DIRECTIVE 1:
Answer these from the unit testing passage:
(a) Which tier has most of the focus been on so far?
(b) Which language is called the language of the web?
(c) What is JavaScript intermixed with?
DIRECTIVE 2: Write out the unit testing passage word for word from "Well, the good" to "these different tiers.".

Up to this point we've learned quite a few techniques and approaches to unit testing and got a chance to put them into practice.
However, most, if not all, of our focus has been on unit testing the middle-tier, which consists of our business objects and application logic, but what about the presentation and data tiers?
Well, the good news is that all of the techniques that you've been applying so far in this course can be applied to unit testing of both front-end and back-end technologies. Let's spend some time looking at unit testing in these different tiers.
Let's start with JavaScript, the language of the web.
Client-side JavaScript testing poses some unique challenges, especially at the unit level.
Firstly, there's no strict definition of a unit. Is it a function, or module, or maybe it's a component in Angular or React? But regardless of what you consider to be a unit, one thing is true, there are several dependencies due to the browser and web application environment. JavaScript is intermixed with HTML and CSS, and many of these browsers have quirks, and we're generally dealing with asynchronous behavior.

PROVIDED DATA:
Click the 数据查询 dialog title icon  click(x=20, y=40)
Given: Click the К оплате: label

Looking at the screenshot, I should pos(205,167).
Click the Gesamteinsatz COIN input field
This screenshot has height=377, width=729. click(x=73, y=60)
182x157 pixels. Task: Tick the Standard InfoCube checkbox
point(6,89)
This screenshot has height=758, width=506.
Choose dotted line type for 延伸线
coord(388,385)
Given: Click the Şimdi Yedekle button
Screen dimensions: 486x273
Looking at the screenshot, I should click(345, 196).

WRITTEN SOLUTION 1:
(a) The middle-tier, made up of business objects and application logic
(b) JavaScript
(c) HTML and CSS

WRITTEN SOLUTION 2:
Well, the good news is that all of the techniques that you've been applying so far in this course can be applied to unit testing of both front-end and back-end technologies. Let's spend some time looking at unit testing in these different tiers.